Dance of Urgency. Political power on the dance floor

“How do the Rave-o-lution of 12 March 2018 in front of the Georgian Parliament in Tbilisi and anti-fascist protests in Berlin relate to ancient Dionysian rituals, and why does the soundtrack to these events come from the drums of African Americans? And to what extent does dance club culture reflect the current socio-political situation and the struggle of individuals or of groups?”

Dato Koridze

Dance of Urgency, exhibition view. Photo Sam Beklik

If ever you find yourself in Vienna this Summer, don’t miss Dance of Urgency, an exhibition at Q21 that looks at dance as a political, social and economic phenomenon. The show was curated by Bogomir Doringer, an artist and curator whose interest in the connections between dance culture, crowds movements and politics stems from his experience of dancing and looking for ways to feel free inside a techno club in Belgrade while NATO was bombing his city in 1999. Perhaps it’s this personal experience that makes the exhibition so compelling, entertaining and thought-provoking.

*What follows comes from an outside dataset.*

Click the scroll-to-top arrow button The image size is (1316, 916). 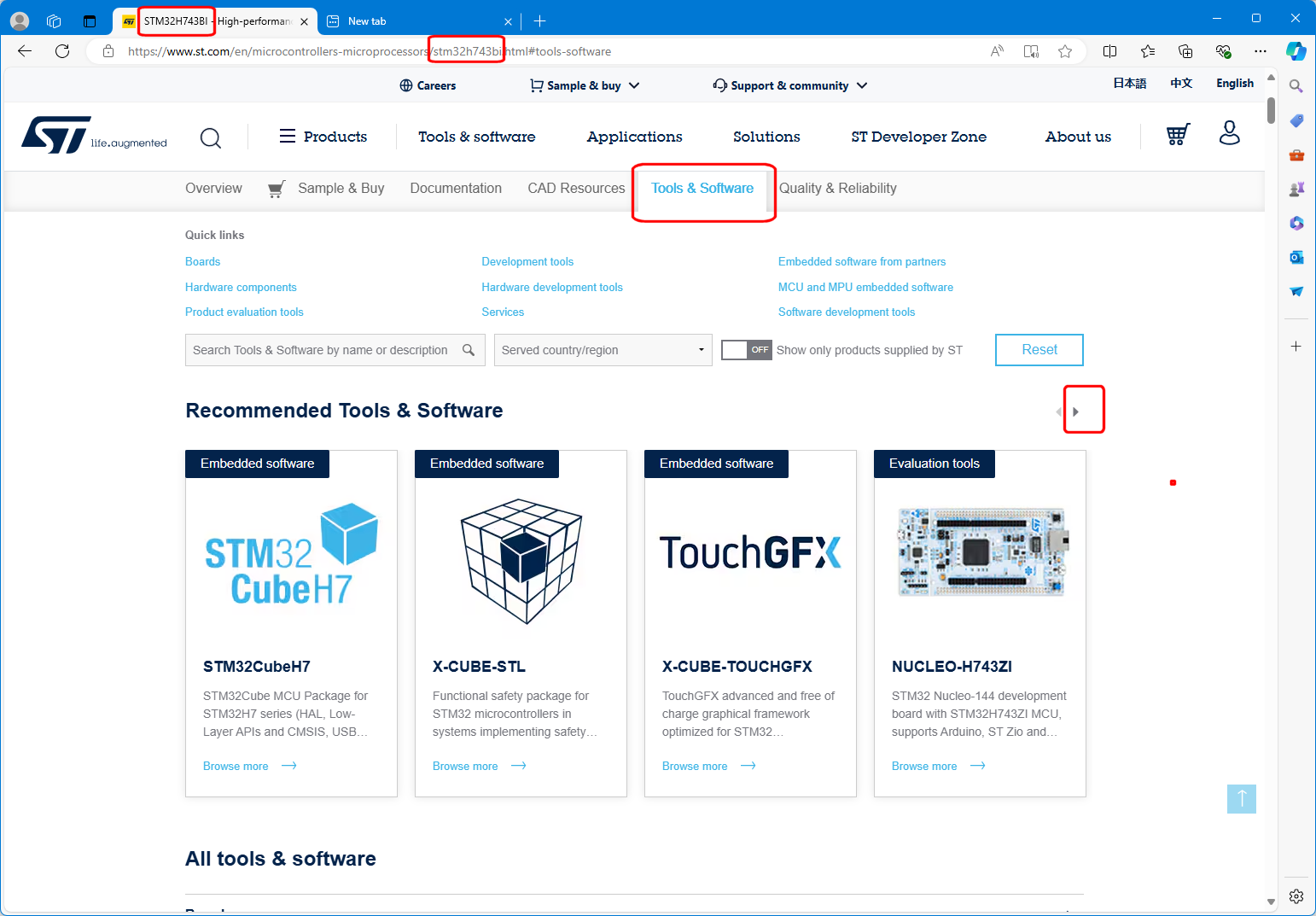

That and the music of course.

The show looks at club culture under all its facets. It opens with examples of underground spaces where young people shape countercultures and ideals that eventually spilled into the streets as protests against reactionary governments. And it closes with a spectacle of the massive (and massively lucrative) electronic music festivals that have become mainstream Summer entertainment.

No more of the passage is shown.